The Gram-Schmidt algorithm

This post is about the Gram-Schmidt procedure which transforms a set of vectors \(u_1, \dots u_n\) into a new set of vectors \(v_1, \dots, v_n\) which are orthonormal (ON) for some inner product \(\langle\cdot, \cdot \rangle\). This process is purely algebraïc and can be performed over any hilbert space, no matter its complexity: vectors, matrices, functions are vectors that can be ortho-normalized.

Deriving the algorithm

The first step

Suppose we want to achieve two things: we should have \(v_i \perp v_j\) and \(\lVert v_i\rVert = 1\) for any \(v_i, v_j\) in the new collection. Set \(v_1 = u_1 / \lVert u_1\rVert\) so that the second criterion is met. The simplest and most intuitive way to transform a set of vectors \(\{u_i\}_i\) into another \(\{v_i\}_i\) is by a linear map. Let us try to construct \(v_2\) as a linear combination of \(u_2\) and \(v_1\): \(v_2 = a\,u_2 + bv_1\). We must have

\begin{align} \langle v_1, v_2\rangle & = a\langle v_1, u_2\rangle + b\langle v_2, v_2\rangle \\ & = a\langle v_1, u_2\rangle + b = 0 \end{align}

So \(b\) must be proportional to \(-\langle v_1, u_2\rangle\) the projection of the new vector \(u_2\) onto \(v_1\). Further, if we want that \(\langle v_2, v_2\rangle = 1\) we must set \(a= 1/\lVert u_2 \rVert\) and thus $$b = -a\langle v_1, u_2\rangle =\; – \frac{\langle v_1, u_2\rangle}{\lVert u_2 \rVert}$$

Iterating the process

Suppose we have applied the process \(i-1\) times, so that we have an orthonormal family of \(i-1\) vectors \(\{v_j\}_j\) and a new vector \(u_i\).
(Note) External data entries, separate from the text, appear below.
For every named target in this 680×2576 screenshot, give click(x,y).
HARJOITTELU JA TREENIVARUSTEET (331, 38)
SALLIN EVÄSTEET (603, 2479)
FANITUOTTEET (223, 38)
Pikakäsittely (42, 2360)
We wish to find a linear combination again:

$$ v_i = \gamma_0u_i + \sum_{j=1}^{i-1}\gamma_{j}v_j $$

If we solve for \(1 \leq k \leq i-1\) the equation \(\langle v_i, v_k\rangle = 0\), because we have \(\langle v_j, v_k\rangle = 0\) for any \(j\neq k\), we obtain that

$$ \langle v_i, v_k\rangle = \gamma_0\langle u_i, v_k\rangle + \gamma_k\langle v_k, v_k\rangle = \gamma_0\langle u_i, v_k\rangle + \gamma_k = 0 $$

this condition, together with the unit norm constraint, gives solutions

$$ \begin{cases} & \gamma_0 = \dfrac{1}{\lVert u_i \rVert} \\ & \\ & \gamma_k =\; -\gamma_0\langle u_i, v_k\rangle =\; -\dfrac{\langle u_i, v_k\rangle}{\lVert u_i \rVert} \end{cases} $$ we thus obtain the Gram-Schmidt algorithm at step \(i\):

$$ v_i \gets \dfrac{1}{\lVert u_i \rVert}\,u_i -\,\sum_{j=1}^{i-1}\dfrac{\langle u_i, v_j\rangle}{\lVert u_i \rVert}\,v_j $$

The QR decomposition

Assume the vectors \(u_1, \dots u_n\) are the columns \(a_j\in\mathbb{R}^n\) of a matrix \(\mathrm{A} = \left[ a_{ij} \right]_{i,j = 1}^n\). We can apply the algorithm to the vectors \(a_j\) with the inner product \(\langle x, y \rangle \triangleq x^\mathsf{T} y\). Denote \(q_1, \dots, q_n\) the ON family obtained. We can then revert the Gram-Schmidt equations to get

\begin{align} a_i = \lVert a_i\rVert\cdot\sum_{j=1}^i \langle a_i, q_j \rangle q_j &= \sum_{j=1}^i \lVert a_i\rVert\cdot\langle a_i, q_j \rangle q_j \\ &= \sum_{j=1}^i r_{ji}q_j = \left[\mathrm{QR}\right]_i \end{align} With \(\mathrm{Q}\) a unitary matrix and \(\mathrm{R}\) upper triangular, as \(r_{ji} = 0\) for \(j > i\).

Linear dependence

Finally, notice that if we have linearly dependent vectors in the original family \(\{u_i\}_i\), the Gram-Schmidt update becomes \(0\) after the rank of the original family is reached. If \(\{u_i\}_{i=1}^n\) has rank \(p\), then the ON family is

$$\{v_j\}_{j=1}^n = \{ v_1, \dots, v_p, 0, \dots, 0 \}$$